→ Data listing:
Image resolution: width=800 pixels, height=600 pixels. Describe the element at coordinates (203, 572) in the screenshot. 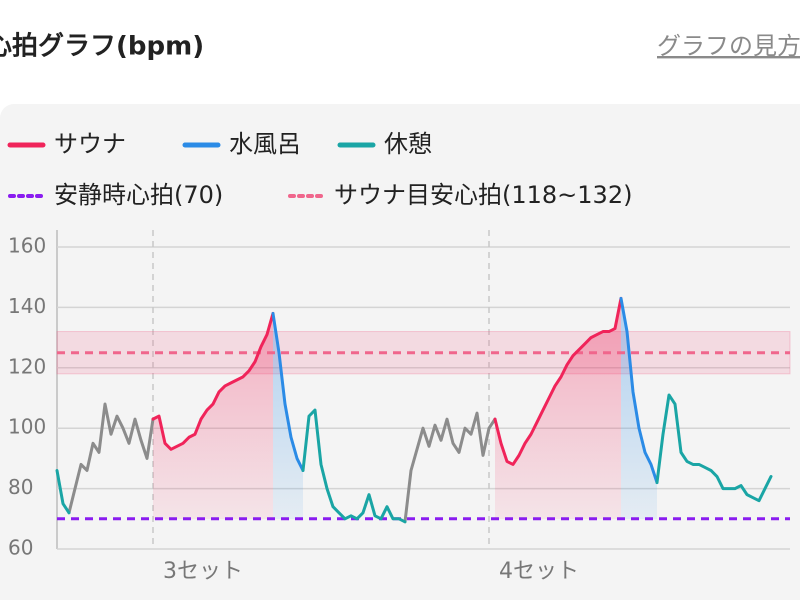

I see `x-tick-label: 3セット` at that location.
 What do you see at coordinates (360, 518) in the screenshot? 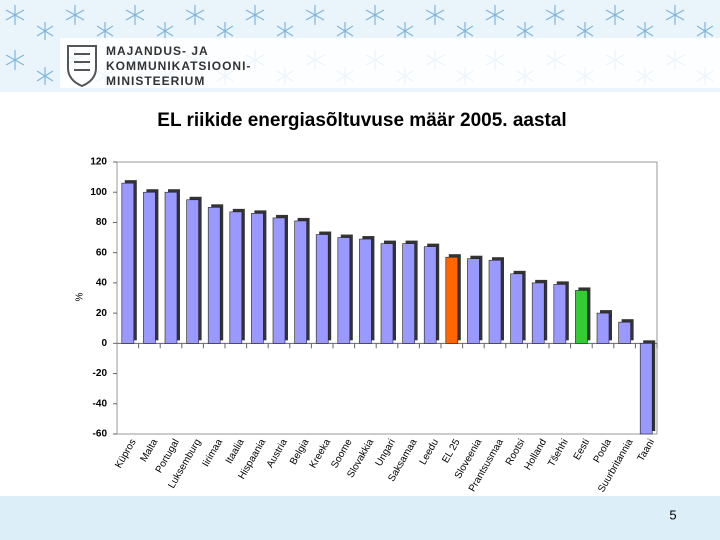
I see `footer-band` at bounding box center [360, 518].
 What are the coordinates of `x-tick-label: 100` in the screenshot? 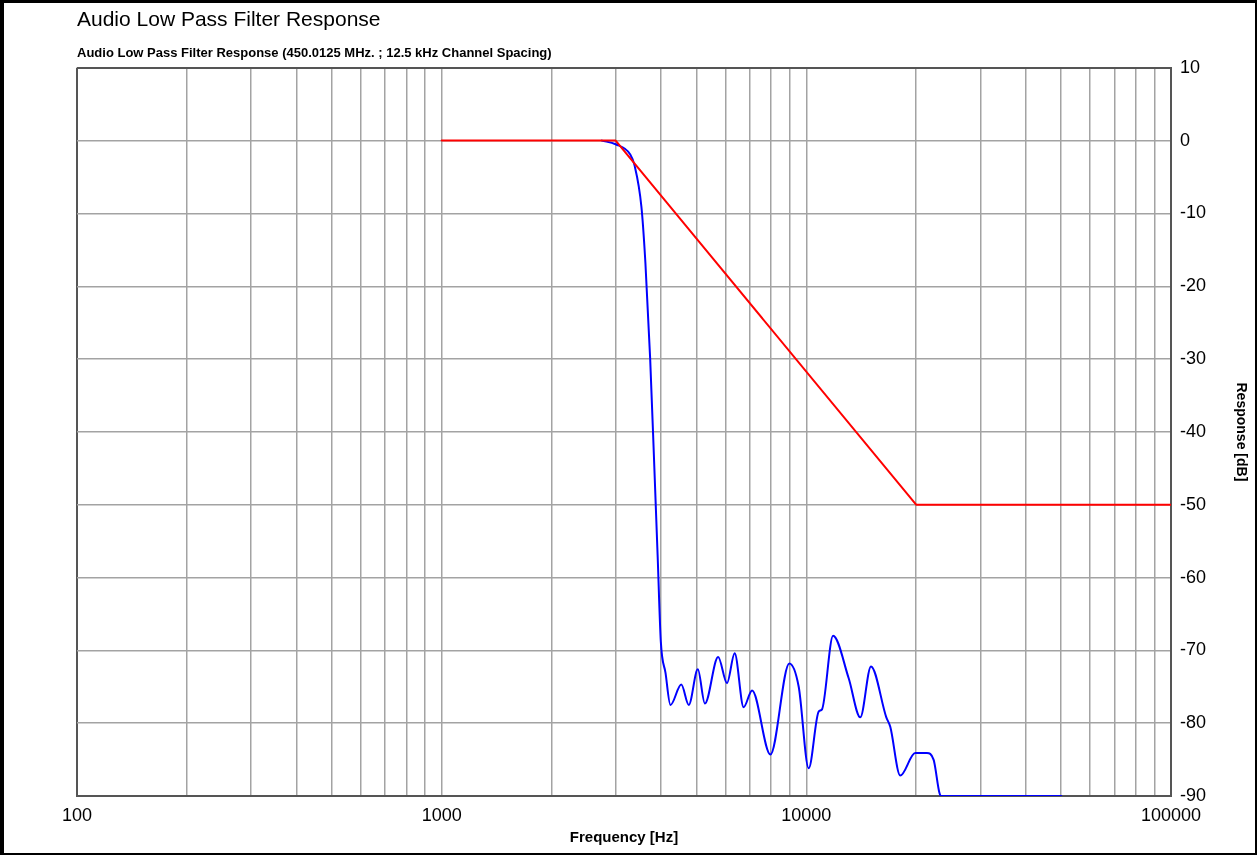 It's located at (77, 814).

→ What to produce:
Render the entries above as a numbered list, from the first line through the line containing "at that location.", both included, with blank lines skipped and the pictures left out.

→ Answer to this exercise:
1. Image resolution: width=800 pixels, height=600 pixels. Describe the element at coordinates (203, 572) in the screenshot. 
2. I see `x-tick-label: 3セット` at that location.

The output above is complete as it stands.